The Union Cabinet, on Thursday, approved steps for disinvestment in Tyre Corporation of India (TCI) under which it will allow TCI to form JV with private company.
The disinvestment would be carried out through an amendment in Tyre Corporation of India Ltd (Disinvestment of Ownership) Bill, 2007.
“The Cabinet gave its approval for making necessary amendments in TCIL Bill, 2007 pending in the Lok Sabha,” Parliamentary Affairs Minister P R Dasmusi told reporters after the Cabinet meeting.
He said the company could be revived in a sustainable manner only through joint venture, which would require a change in the nature of public sector enterprise (PSE).
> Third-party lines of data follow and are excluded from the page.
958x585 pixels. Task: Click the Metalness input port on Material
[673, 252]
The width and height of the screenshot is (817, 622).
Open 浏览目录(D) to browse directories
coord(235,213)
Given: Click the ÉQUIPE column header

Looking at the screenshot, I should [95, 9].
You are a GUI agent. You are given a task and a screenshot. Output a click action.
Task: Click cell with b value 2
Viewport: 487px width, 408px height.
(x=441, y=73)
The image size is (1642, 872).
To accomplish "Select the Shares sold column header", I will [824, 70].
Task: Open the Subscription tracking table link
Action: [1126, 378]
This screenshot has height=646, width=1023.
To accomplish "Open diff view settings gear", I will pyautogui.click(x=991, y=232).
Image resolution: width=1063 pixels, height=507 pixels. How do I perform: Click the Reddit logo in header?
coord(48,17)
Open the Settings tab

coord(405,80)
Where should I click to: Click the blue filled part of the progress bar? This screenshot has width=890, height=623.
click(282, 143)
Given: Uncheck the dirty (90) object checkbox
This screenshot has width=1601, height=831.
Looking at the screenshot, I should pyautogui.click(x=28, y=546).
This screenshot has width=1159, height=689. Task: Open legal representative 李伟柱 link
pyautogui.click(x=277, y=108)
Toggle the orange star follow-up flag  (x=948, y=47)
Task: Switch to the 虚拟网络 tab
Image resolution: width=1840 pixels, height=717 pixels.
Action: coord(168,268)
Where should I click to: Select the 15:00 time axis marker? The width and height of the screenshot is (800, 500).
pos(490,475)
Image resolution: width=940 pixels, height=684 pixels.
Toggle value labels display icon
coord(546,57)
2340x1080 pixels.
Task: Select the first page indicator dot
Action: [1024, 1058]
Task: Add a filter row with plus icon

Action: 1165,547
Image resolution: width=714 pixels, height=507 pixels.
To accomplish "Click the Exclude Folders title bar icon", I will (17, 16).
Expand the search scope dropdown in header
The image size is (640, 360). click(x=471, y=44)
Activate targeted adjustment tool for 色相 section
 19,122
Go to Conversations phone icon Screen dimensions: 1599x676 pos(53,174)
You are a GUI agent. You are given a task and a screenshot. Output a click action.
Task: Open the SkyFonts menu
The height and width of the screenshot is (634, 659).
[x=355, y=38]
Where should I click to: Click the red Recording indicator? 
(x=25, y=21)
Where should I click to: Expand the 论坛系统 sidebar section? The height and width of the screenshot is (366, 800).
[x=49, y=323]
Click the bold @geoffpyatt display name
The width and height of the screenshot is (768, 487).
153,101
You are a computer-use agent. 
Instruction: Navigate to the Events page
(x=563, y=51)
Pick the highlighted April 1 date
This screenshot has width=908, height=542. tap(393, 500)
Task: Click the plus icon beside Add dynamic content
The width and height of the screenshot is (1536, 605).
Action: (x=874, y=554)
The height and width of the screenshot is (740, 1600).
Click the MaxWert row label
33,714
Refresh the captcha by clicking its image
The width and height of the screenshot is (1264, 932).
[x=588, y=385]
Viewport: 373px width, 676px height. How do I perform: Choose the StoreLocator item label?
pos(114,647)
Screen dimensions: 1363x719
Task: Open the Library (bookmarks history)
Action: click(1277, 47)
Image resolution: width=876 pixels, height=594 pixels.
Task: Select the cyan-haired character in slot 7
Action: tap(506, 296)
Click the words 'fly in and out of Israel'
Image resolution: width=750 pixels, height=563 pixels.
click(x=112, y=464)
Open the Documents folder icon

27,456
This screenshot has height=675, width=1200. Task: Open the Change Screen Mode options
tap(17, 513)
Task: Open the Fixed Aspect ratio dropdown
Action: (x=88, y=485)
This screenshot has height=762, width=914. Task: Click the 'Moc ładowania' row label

TCIL was incorporated in 1984 as a wholly-owned central PSE. However, due to shortage of working capital, the commercial operations could not be sustained. The corporation had to stop production under its own brand name and started making tyres for other reputed brand names.
Call option notice
Meanwhile, Cabinet Committee on Economic Affairs (CCEA) considered the call option notice given by Sterlite Industries India Ltd to acquire around 10.8 crore equity shares held by the government in erstwhile public sector unit Balco. As per the agreement, Sterlite will have first option to buy back remaining residual shares of the government in Balco.
With Sterlite exercising its call option notice, the CCEA decided to constitute a Committee of Secretaries (CoS) for finalising government’s position considering the legal issues as and when the need arises.